*** Data records ***

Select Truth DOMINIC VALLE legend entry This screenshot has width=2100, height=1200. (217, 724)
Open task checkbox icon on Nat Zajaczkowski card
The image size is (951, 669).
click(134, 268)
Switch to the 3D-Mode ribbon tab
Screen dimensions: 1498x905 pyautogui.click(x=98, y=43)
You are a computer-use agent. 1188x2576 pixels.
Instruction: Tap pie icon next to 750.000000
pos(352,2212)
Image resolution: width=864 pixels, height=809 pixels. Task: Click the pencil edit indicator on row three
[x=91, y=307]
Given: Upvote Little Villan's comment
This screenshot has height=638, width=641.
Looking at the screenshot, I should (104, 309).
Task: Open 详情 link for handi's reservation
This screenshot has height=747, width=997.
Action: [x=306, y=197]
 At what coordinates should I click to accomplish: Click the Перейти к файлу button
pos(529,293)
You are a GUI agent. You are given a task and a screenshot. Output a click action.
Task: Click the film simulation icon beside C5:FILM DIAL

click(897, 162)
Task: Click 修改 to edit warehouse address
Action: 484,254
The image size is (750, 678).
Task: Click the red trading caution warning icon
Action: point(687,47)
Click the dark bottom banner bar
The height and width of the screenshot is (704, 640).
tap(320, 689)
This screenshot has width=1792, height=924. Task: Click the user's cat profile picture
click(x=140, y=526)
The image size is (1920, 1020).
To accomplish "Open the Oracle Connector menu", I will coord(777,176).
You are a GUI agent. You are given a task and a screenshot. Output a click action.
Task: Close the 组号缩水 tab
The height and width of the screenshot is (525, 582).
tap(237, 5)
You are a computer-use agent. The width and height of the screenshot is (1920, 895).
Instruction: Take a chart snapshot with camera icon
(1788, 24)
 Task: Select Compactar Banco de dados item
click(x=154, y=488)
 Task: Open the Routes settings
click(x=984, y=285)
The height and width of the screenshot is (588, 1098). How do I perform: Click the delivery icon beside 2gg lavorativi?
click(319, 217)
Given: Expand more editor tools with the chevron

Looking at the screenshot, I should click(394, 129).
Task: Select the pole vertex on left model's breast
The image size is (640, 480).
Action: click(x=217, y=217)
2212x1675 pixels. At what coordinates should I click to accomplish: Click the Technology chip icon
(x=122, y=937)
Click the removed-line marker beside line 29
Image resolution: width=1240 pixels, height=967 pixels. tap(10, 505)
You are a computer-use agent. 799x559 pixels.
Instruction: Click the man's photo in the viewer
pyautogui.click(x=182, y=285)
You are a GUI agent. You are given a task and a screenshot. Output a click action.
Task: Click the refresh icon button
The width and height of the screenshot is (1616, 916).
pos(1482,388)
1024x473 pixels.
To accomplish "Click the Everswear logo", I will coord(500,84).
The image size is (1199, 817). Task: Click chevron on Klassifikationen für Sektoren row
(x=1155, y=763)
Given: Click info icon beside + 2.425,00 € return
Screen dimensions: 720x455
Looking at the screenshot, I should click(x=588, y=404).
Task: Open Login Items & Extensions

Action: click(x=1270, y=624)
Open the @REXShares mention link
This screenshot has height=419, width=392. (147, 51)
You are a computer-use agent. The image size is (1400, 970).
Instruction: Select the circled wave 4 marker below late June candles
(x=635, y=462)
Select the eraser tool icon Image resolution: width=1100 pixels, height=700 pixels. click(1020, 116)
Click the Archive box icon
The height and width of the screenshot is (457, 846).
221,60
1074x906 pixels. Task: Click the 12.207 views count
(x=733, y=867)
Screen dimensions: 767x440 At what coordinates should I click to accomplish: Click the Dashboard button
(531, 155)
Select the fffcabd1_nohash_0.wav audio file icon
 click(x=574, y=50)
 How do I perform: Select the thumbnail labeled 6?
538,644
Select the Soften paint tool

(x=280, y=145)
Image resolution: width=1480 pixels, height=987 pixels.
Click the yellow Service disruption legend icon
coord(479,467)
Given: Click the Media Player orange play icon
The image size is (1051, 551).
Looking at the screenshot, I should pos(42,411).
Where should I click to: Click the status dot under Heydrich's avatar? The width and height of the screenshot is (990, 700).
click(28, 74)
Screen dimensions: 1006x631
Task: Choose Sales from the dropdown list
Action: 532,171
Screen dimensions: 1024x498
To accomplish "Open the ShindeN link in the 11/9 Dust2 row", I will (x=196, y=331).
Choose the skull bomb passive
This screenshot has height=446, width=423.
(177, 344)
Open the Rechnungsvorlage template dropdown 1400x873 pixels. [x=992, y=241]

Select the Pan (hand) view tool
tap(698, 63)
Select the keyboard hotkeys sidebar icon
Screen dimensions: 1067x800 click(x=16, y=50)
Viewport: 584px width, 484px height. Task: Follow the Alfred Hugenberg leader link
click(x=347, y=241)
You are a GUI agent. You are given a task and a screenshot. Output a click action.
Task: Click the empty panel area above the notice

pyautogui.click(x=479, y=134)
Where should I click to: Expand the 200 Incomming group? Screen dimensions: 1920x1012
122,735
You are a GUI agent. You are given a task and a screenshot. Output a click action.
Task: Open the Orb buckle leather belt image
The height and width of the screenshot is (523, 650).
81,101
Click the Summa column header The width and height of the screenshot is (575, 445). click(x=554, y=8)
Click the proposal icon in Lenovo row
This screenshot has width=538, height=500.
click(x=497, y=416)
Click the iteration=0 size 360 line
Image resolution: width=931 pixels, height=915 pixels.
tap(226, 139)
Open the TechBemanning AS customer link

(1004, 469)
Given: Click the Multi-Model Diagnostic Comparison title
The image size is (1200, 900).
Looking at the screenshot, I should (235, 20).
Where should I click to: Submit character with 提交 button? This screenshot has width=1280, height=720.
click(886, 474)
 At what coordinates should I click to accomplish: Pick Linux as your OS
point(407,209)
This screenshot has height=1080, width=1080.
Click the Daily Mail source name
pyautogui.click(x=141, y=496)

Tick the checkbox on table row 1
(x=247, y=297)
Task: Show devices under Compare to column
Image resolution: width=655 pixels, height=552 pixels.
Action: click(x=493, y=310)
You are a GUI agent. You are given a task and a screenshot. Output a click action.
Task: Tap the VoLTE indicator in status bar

*** End of Data records ***

▶ _Description of the task_
Reproduce every record above, word for word.

▶ _Task result_
Select Truth DOMINIC VALLE legend entry This screenshot has width=2100, height=1200. (217, 724)
Open task checkbox icon on Nat Zajaczkowski card
The image size is (951, 669).
click(134, 268)
Switch to the 3D-Mode ribbon tab
Screen dimensions: 1498x905 pyautogui.click(x=98, y=43)
You are a computer-use agent. 1188x2576 pixels.
Instruction: Tap pie icon next to 750.000000
pos(352,2212)
Image resolution: width=864 pixels, height=809 pixels. Task: Click the pencil edit indicator on row three
[x=91, y=307]
Given: Upvote Little Villan's comment
This screenshot has height=638, width=641.
Looking at the screenshot, I should (104, 309).
Task: Open 详情 link for handi's reservation
This screenshot has height=747, width=997.
Action: [x=306, y=197]
 At what coordinates should I click to accomplish: Click the Перейти к файлу button
pos(529,293)
You are a GUI agent. You are given a task and a screenshot. Output a click action.
Task: Click the film simulation icon beside C5:FILM DIAL

click(897, 162)
Task: Click 修改 to edit warehouse address
Action: 484,254
The image size is (750, 678).
Task: Click the red trading caution warning icon
Action: point(687,47)
Click the dark bottom banner bar
The height and width of the screenshot is (704, 640).
tap(320, 689)
This screenshot has width=1792, height=924. Task: Click the user's cat profile picture
click(x=140, y=526)
The image size is (1920, 1020).
To accomplish "Open the Oracle Connector menu", I will coord(777,176).
You are a GUI agent. You are given a task and a screenshot. Output a click action.
Task: Close the 组号缩水 tab
The height and width of the screenshot is (525, 582).
tap(237, 5)
You are a computer-use agent. The width and height of the screenshot is (1920, 895).
Instruction: Take a chart snapshot with camera icon
(1788, 24)
 Task: Select Compactar Banco de dados item
click(x=154, y=488)
 Task: Open the Routes settings
click(x=984, y=285)
The height and width of the screenshot is (588, 1098). How do I perform: Click the delivery icon beside 2gg lavorativi?
click(319, 217)
Given: Expand more editor tools with the chevron

Looking at the screenshot, I should click(394, 129).
Task: Select the pole vertex on left model's breast
The image size is (640, 480).
Action: click(x=217, y=217)
2212x1675 pixels. At what coordinates should I click to accomplish: Click the Technology chip icon
(x=122, y=937)
Click the removed-line marker beside line 29
Image resolution: width=1240 pixels, height=967 pixels. tap(10, 505)
You are a computer-use agent. 799x559 pixels.
Instruction: Click the man's photo in the viewer
pyautogui.click(x=182, y=285)
You are a GUI agent. You are given a task and a screenshot. Output a click action.
Task: Click the refresh icon button
The width and height of the screenshot is (1616, 916).
pos(1482,388)
1024x473 pixels.
To accomplish "Click the Everswear logo", I will coord(500,84).
The image size is (1199, 817). Task: Click chevron on Klassifikationen für Sektoren row
(x=1155, y=763)
Given: Click info icon beside + 2.425,00 € return
Screen dimensions: 720x455
Looking at the screenshot, I should click(x=588, y=404).
Task: Open Login Items & Extensions

Action: click(x=1270, y=624)
Open the @REXShares mention link
This screenshot has height=419, width=392. (147, 51)
You are a computer-use agent. The image size is (1400, 970).
Instruction: Select the circled wave 4 marker below late June candles
(x=635, y=462)
Select the eraser tool icon Image resolution: width=1100 pixels, height=700 pixels. click(1020, 116)
Click the Archive box icon
The height and width of the screenshot is (457, 846).
221,60
1074x906 pixels. Task: Click the 12.207 views count
(x=733, y=867)
Screen dimensions: 767x440 At what coordinates should I click to accomplish: Click the Dashboard button
(531, 155)
Select the fffcabd1_nohash_0.wav audio file icon
 click(x=574, y=50)
 How do I perform: Select the thumbnail labeled 6?
538,644
Select the Soften paint tool

(x=280, y=145)
Image resolution: width=1480 pixels, height=987 pixels.
Click the yellow Service disruption legend icon
coord(479,467)
Given: Click the Media Player orange play icon
The image size is (1051, 551).
Looking at the screenshot, I should pos(42,411).
Where should I click to: Click the status dot under Heydrich's avatar? The width and height of the screenshot is (990, 700).
click(28, 74)
Screen dimensions: 1006x631
Task: Choose Sales from the dropdown list
Action: 532,171
Screen dimensions: 1024x498
To accomplish "Open the ShindeN link in the 11/9 Dust2 row", I will (x=196, y=331).
Choose the skull bomb passive
This screenshot has height=446, width=423.
(177, 344)
Open the Rechnungsvorlage template dropdown 1400x873 pixels. [x=992, y=241]

Select the Pan (hand) view tool
tap(698, 63)
Select the keyboard hotkeys sidebar icon
Screen dimensions: 1067x800 click(x=16, y=50)
Viewport: 584px width, 484px height. Task: Follow the Alfred Hugenberg leader link
click(x=347, y=241)
You are a GUI agent. You are given a task and a screenshot. Output a click action.
Task: Click the empty panel area above the notice

pyautogui.click(x=479, y=134)
Where should I click to: Expand the 200 Incomming group? Screen dimensions: 1920x1012
122,735
You are a GUI agent. You are given a task and a screenshot. Output a click action.
Task: Open the Orb buckle leather belt image
The height and width of the screenshot is (523, 650).
81,101
Click the Summa column header The width and height of the screenshot is (575, 445). click(x=554, y=8)
Click the proposal icon in Lenovo row
This screenshot has width=538, height=500.
click(x=497, y=416)
Click the iteration=0 size 360 line
Image resolution: width=931 pixels, height=915 pixels.
tap(226, 139)
Open the TechBemanning AS customer link

(1004, 469)
Given: Click the Multi-Model Diagnostic Comparison title
The image size is (1200, 900).
Looking at the screenshot, I should (235, 20).
Where should I click to: Submit character with 提交 button? This screenshot has width=1280, height=720.
click(886, 474)
 At what coordinates should I click to accomplish: Pick Linux as your OS
point(407,209)
This screenshot has height=1080, width=1080.
Click the Daily Mail source name
pyautogui.click(x=141, y=496)

Tick the checkbox on table row 1
(x=247, y=297)
Task: Show devices under Compare to column
Image resolution: width=655 pixels, height=552 pixels.
Action: click(x=493, y=310)
You are a GUI agent. You are given a task and a screenshot. Output a click action.
Task: Tap the VoLTE indicator in status bar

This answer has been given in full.